CHICAGO -- As the nation inches closer to the 2020 presidential election, issues with the U.S. health care system are moving into the spotlight.
At stake: the future of the Affordable Care Act, also known as Obamacare; proposals to expand "Medicare for All"; and ideas to target high drug prices. They're all topics sure to spark fierce debate in coming months.
The Tribune sat down with Seema Verma, head of the federal Centers for Medicare & Medicaid Services and an appointee of President Donald Trump, to discuss those issues Monday. Verma was in Chicago to speak at the annual meeting of the American Medical Association.
Verma opposes Medicare for All, the idea of expanding Medicare to cover all Americans, and the administration said earlier this year it supports a Texas judge's ruling that Obamacare is unconstitutional. The administration also has taken a number of somewhat controversial steps toward attacking drug prices.
This interview has been edited for length and clarity.
Q: The doctors who support Medicare for All say it would allow doctors and hospitals to spend less money on administration because they wouldn't be dealing with multiple insurance companies. What are your thoughts on that argument?
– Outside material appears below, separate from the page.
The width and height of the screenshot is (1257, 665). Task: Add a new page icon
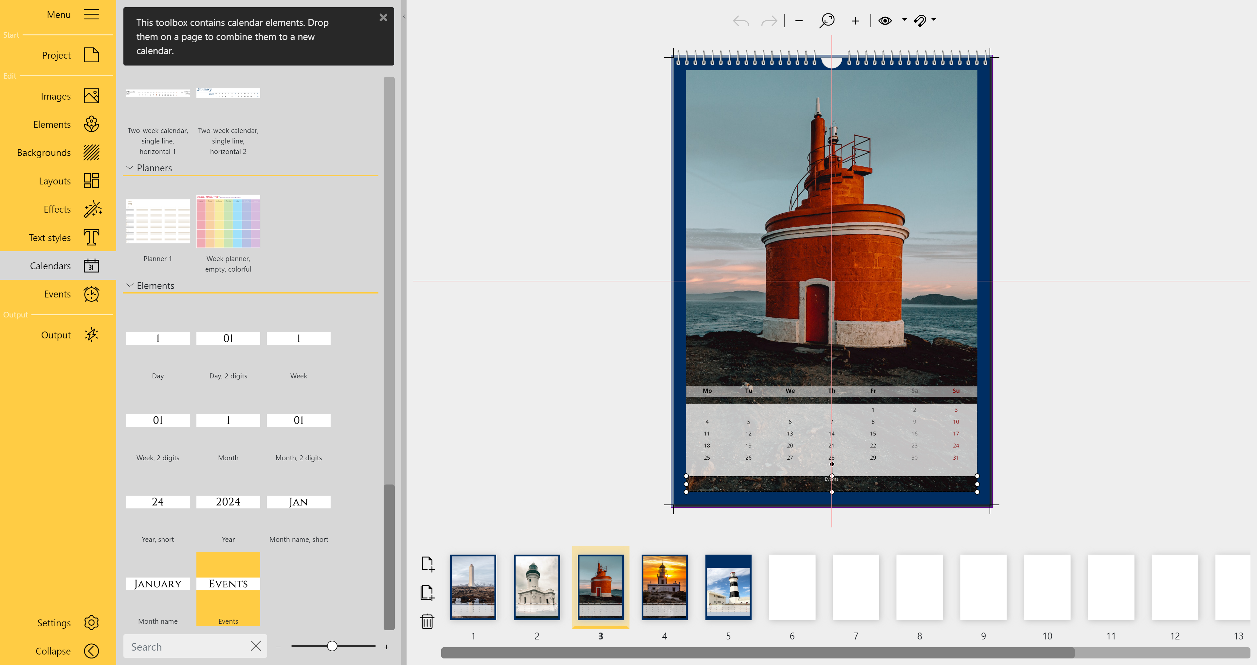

A: One of the things I hear a lot is we should go to Medicare for All because of the lower administrative costs. The reality is we're not spending enough on administration within Medicare. There's a lot of bureaucracy that goes on with the Medicare program in terms of access to technology, protecting taxpayers against fraud and abuse and it's because we haven't made those investments in administering the program like you would see in the private sector.
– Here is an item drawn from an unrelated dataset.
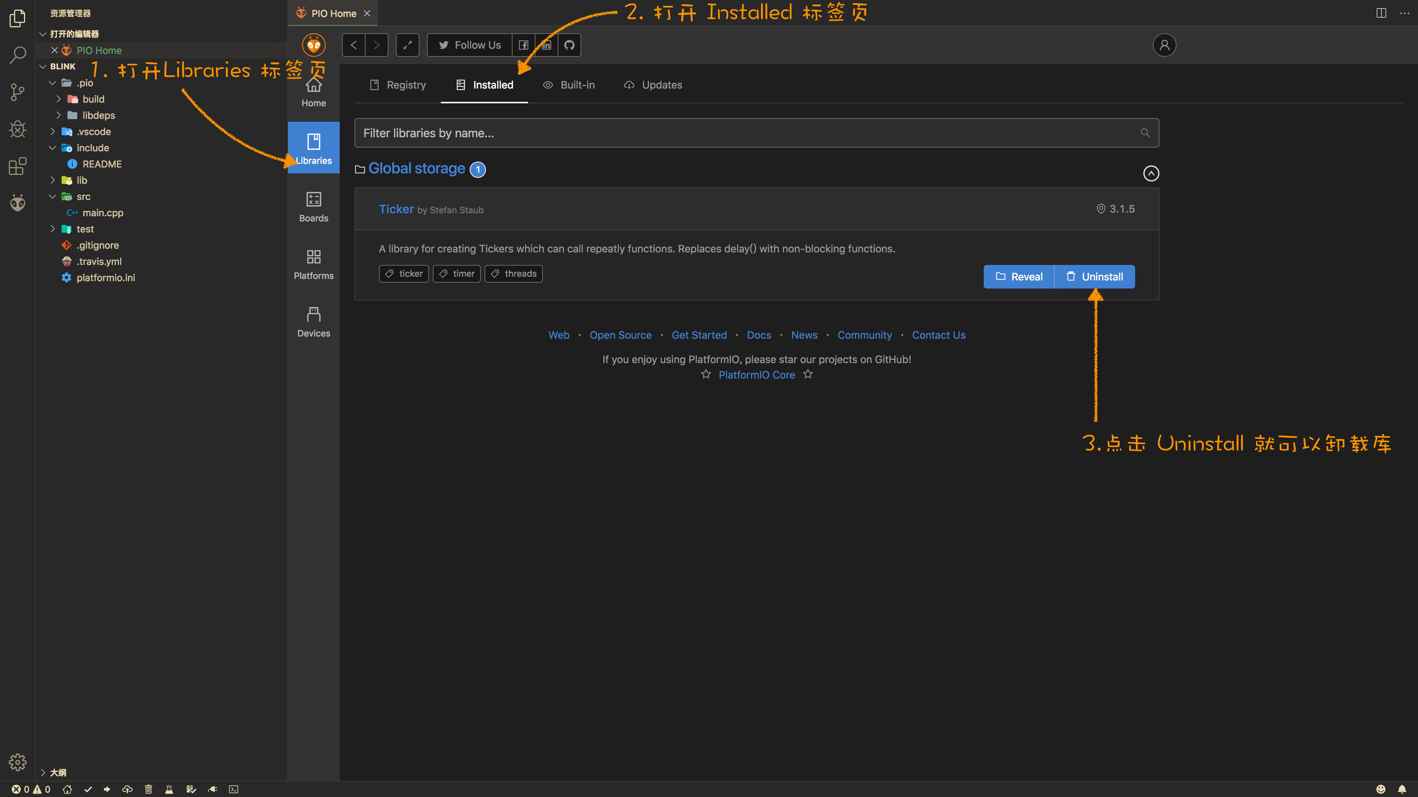Open the Devices section
The image size is (1418, 797).
313,322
The main issue with Medicare for All and having the government take over the entire program, is that we're not going to see savings. It's actually going to cost more, which means taxpayers are going to pay more, and when they're paying more, that's going to lead to rationing of care and problems with access to care.
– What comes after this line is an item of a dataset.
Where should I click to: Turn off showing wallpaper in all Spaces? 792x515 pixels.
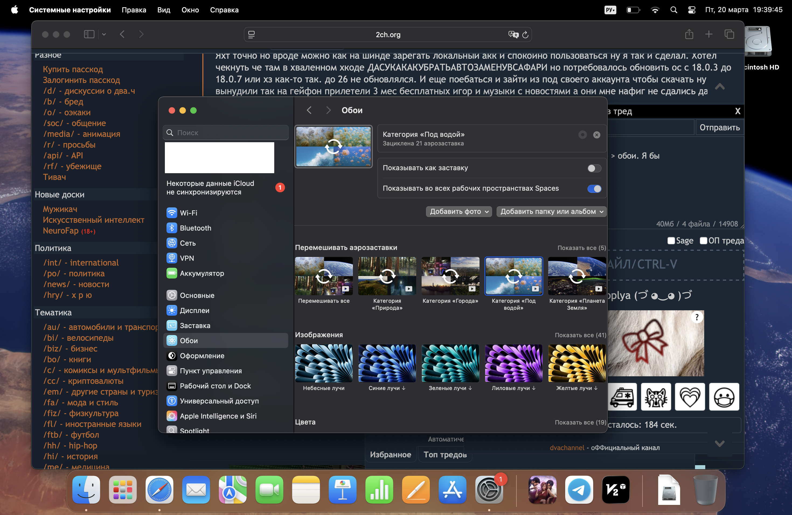coord(594,189)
Q: According to some surveys, most Americans support a government-run health insurance system. How do you respond to that kind of public opinion?
A: When you dig a little bit deeper into those surveys and people understand that it means that they're going to be stripped of their private coverage, that they're not going to be able to make choices, that innovation is going to be impacted, that they may have longer wait times -- when you put all those pieces together, Americans are not supportive of that.